Clue in Developer Name
The fake WhatsApp was identified because it was made by using a special unicode character called a “Space” instead of an actual space. Concerned Reddit users were then able to take a screenshot of the subtle difference in the developer name and post it on the Reddit forum to alert others.
Although news of the fake app was then quickly circulated among online tech news channels, one million people had already downloaded the fake app.
What Does It Do?
According to tech commentators who have installed and decompiled the app, it is an ad-loaded wrapper (with minimal Internet access / permissions) which contains some code to download a second apk, also called “whatsapp.apk”. The fake app hides itself by not having a title and having a blank icon.
The result for those who have downloaded and tried to use the app is that they receive spam adverts, and are unable to detect and delete the app.
Google Play Fooled, Again
What has shocked and angered many victims and tech commentators is that Google Play was fooled into offering the fake, spamming app as a download. Unfortunately, it’s not the first time that something like this has happened with Google Play. Back in 2015, Google had to block a malicious app submitted to its Play store that spoofed BatteryBot Pro. The fake app was able to send premium-rate text messages, and block people from deleting it.
What Does This Mean For Your Business?
Most people place trust in well-known brands and perceived reliable ‘expert’ sources so, in this case, quite apart from the upset and trouble that the fake app has caused, there has been a sense of shock and anger that consumers were left exposed to risk by the brand platform that they had placed their trust in. Although the obvious advice would be to always check what you are downloading and the source of the download, the difference in the fake app from the real thing (in this case) was so subtle that users (and perhaps Google) could be forgiven for making a mistake.
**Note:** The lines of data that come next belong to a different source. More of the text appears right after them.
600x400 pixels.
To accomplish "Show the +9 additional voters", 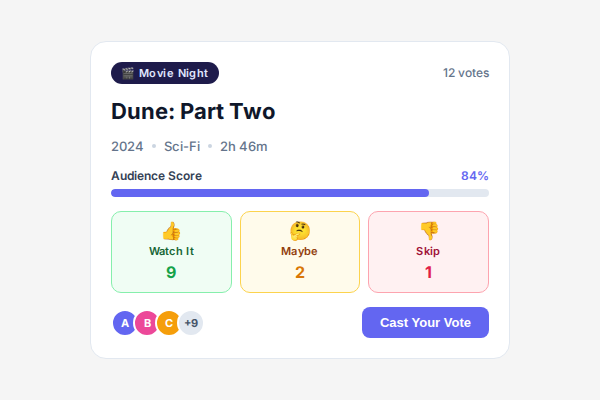I will (191, 323).
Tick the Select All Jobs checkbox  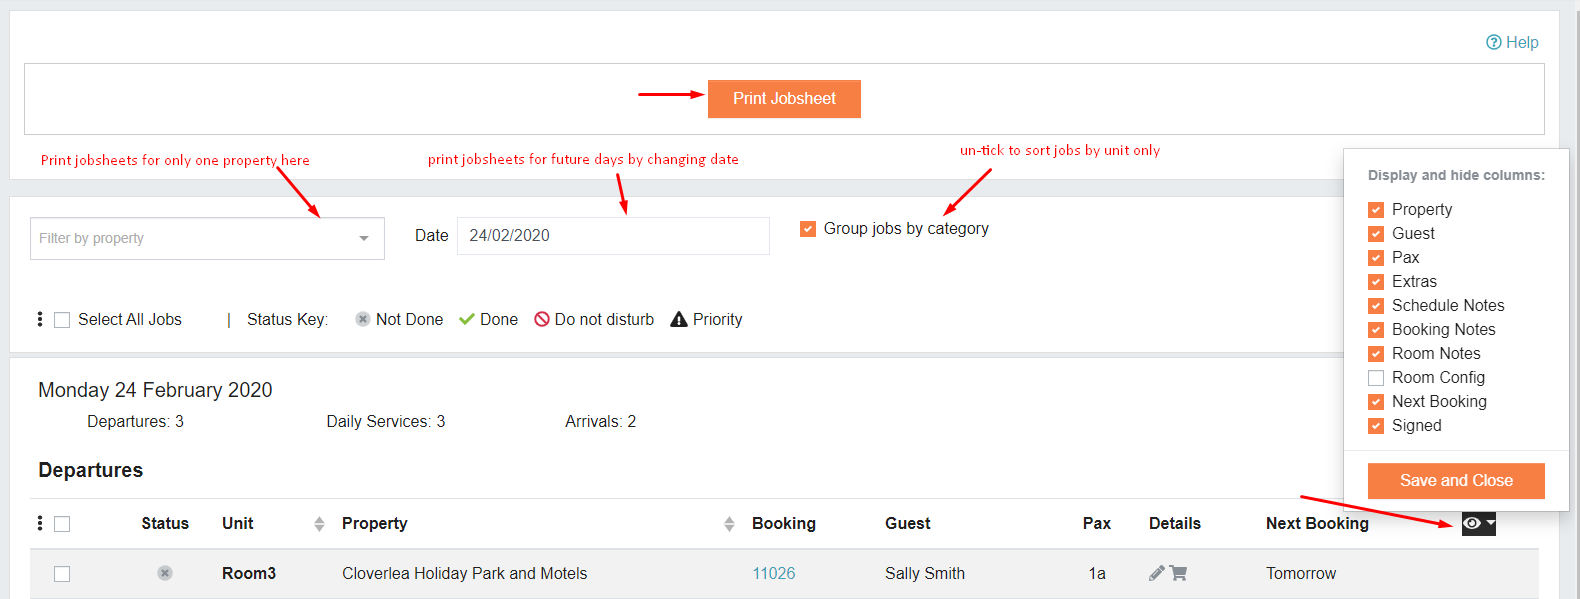[x=62, y=320]
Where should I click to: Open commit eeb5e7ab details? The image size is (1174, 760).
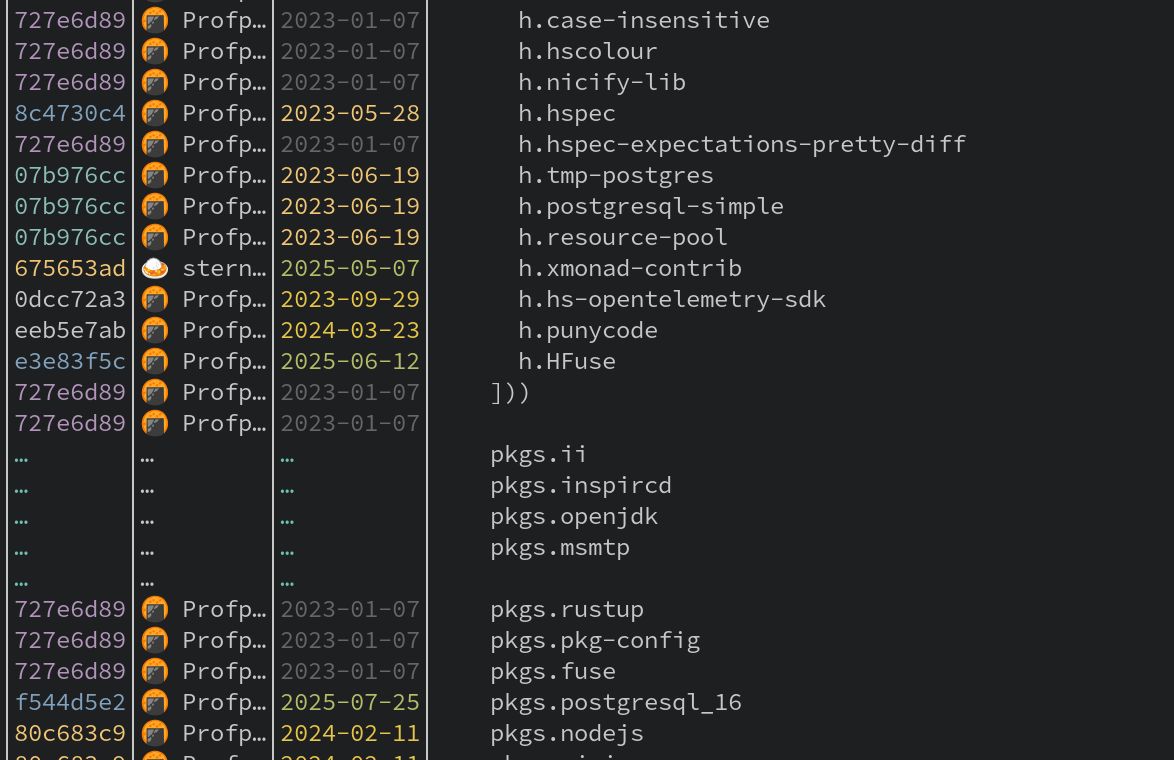point(70,330)
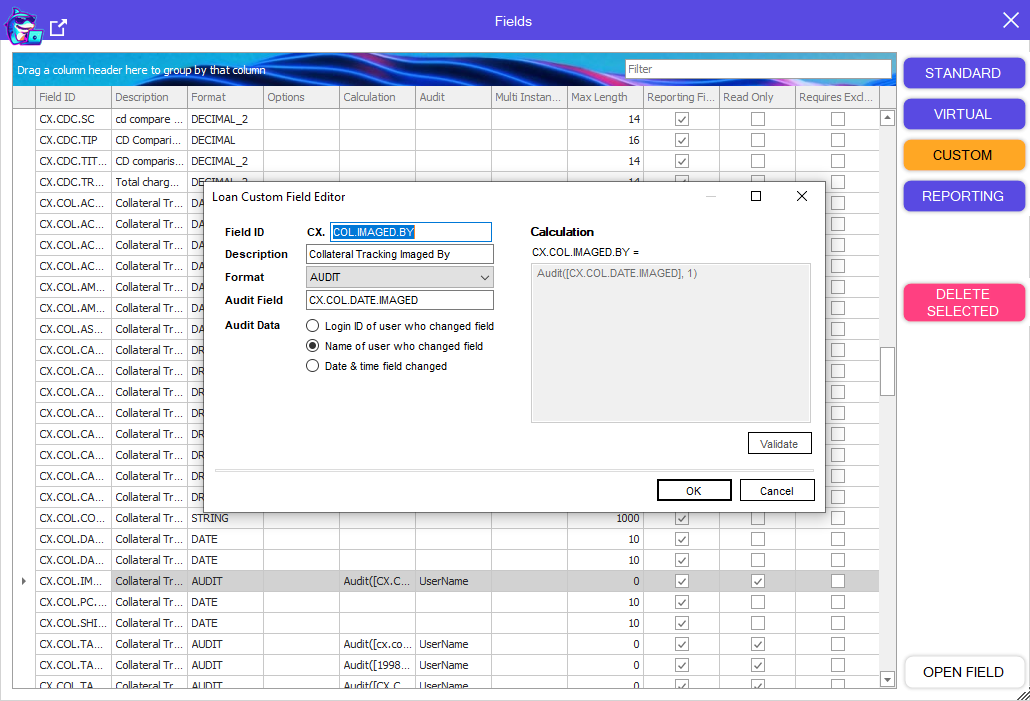Toggle Read Only checkbox for CX.CDC.SC row
The height and width of the screenshot is (701, 1030).
[757, 119]
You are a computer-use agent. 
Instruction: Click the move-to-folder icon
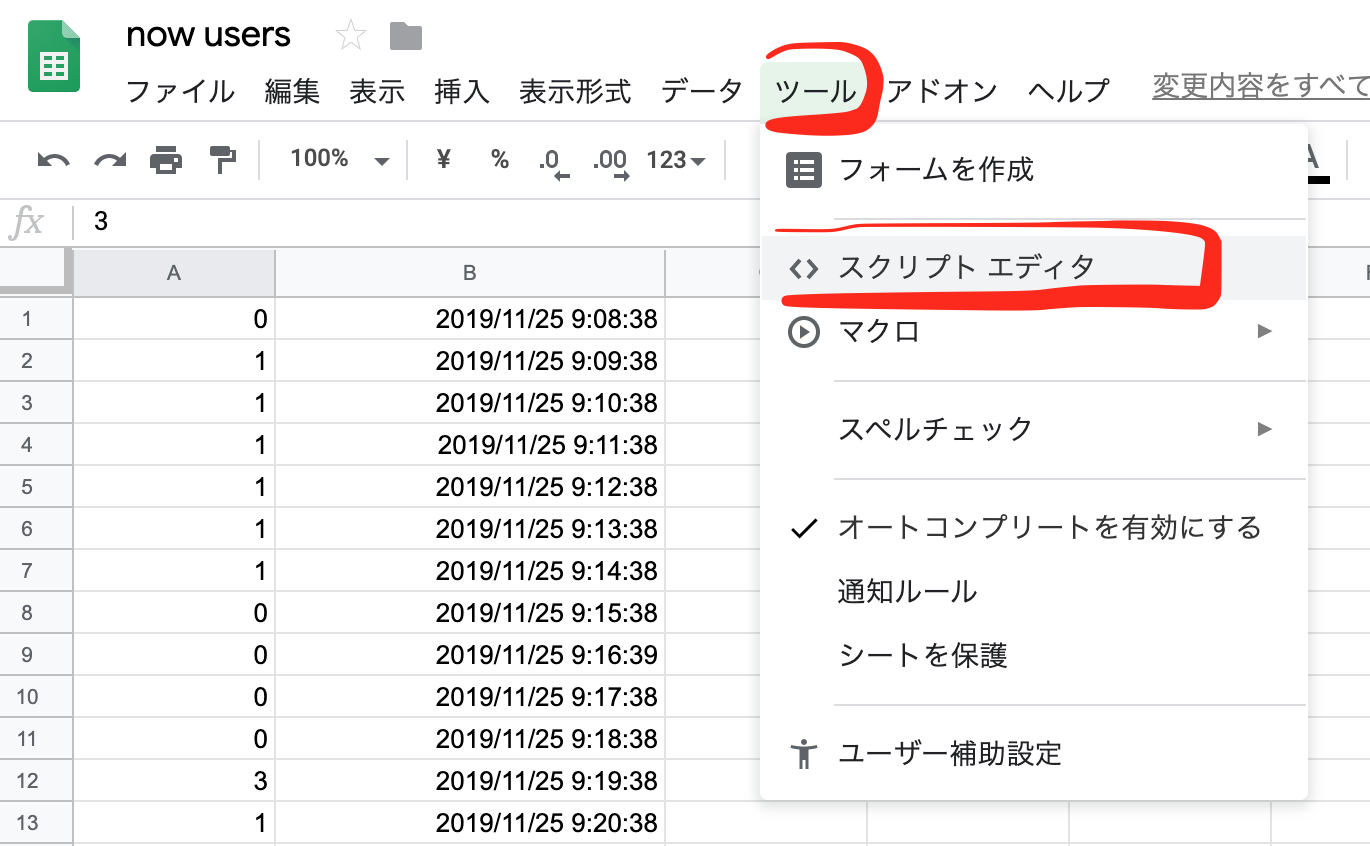(406, 37)
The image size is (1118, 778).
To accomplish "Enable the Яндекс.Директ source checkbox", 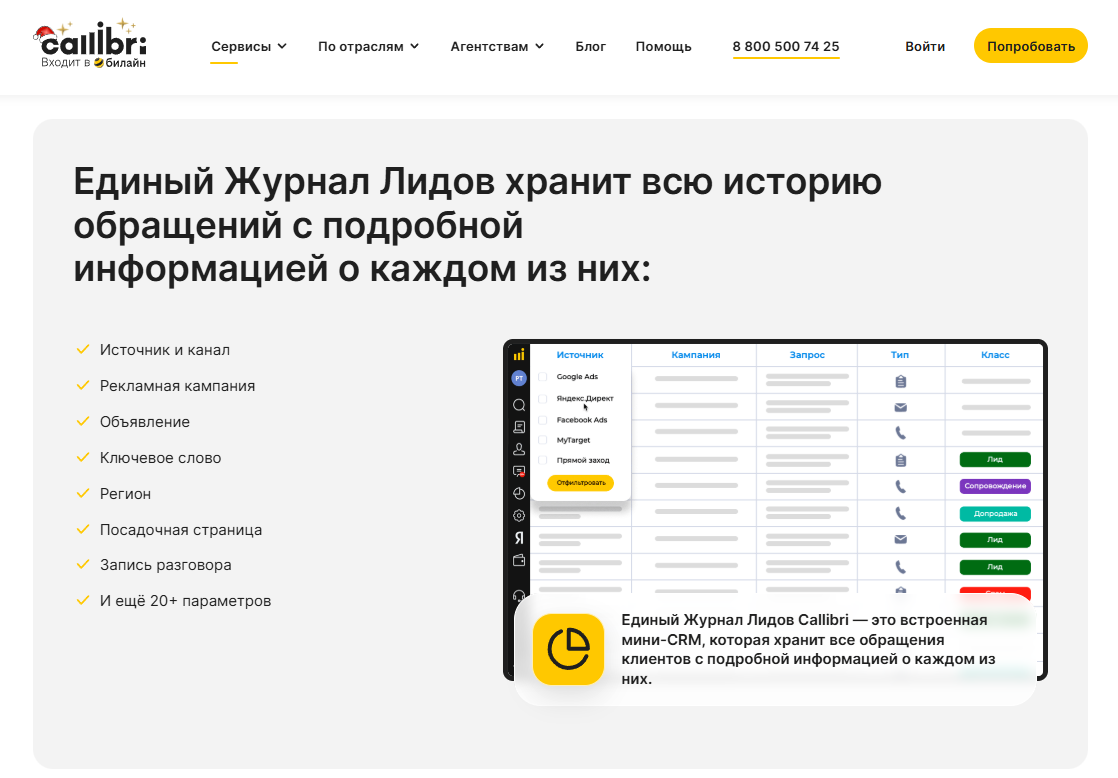I will (544, 400).
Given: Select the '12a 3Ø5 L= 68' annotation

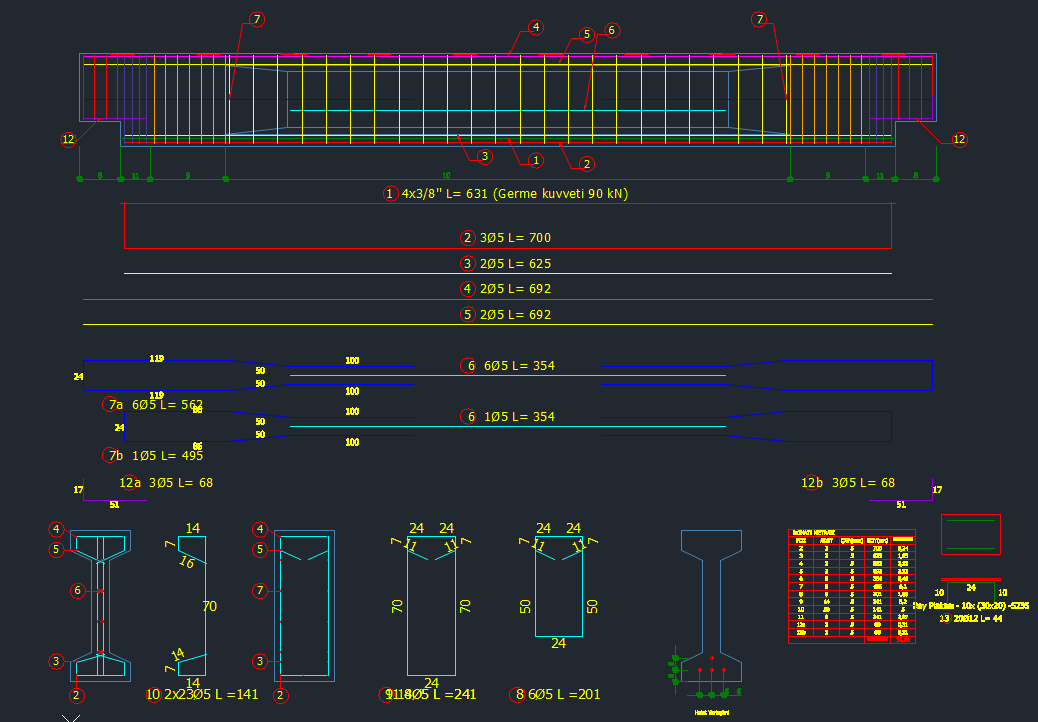Looking at the screenshot, I should pos(165,483).

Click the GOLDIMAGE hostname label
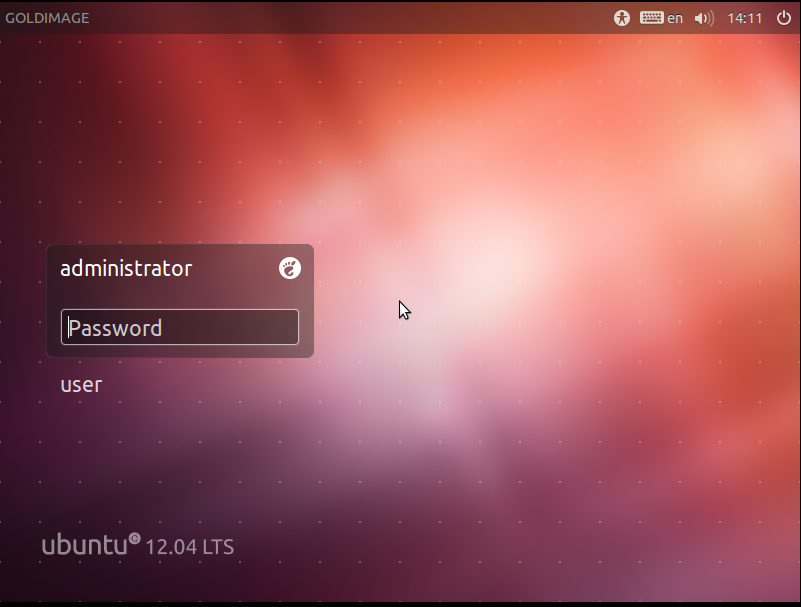[47, 18]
The fact that many of us now store most of our personal lives on our smartphones makes incidents such as these all the more alarming. It also undermines our confidence in (and causes potentially costly damage to) the brands that are associated with such incidents.
To minimise the risk of falling victim to damage caused by fake apps, users should check the publisher of an app, check which permissions the app requests when you install it, delete apps from your phone that you no longer use, and contact your phone's service provider or visit the High Street store if you think you’ve downloaded a malicious / suspect app.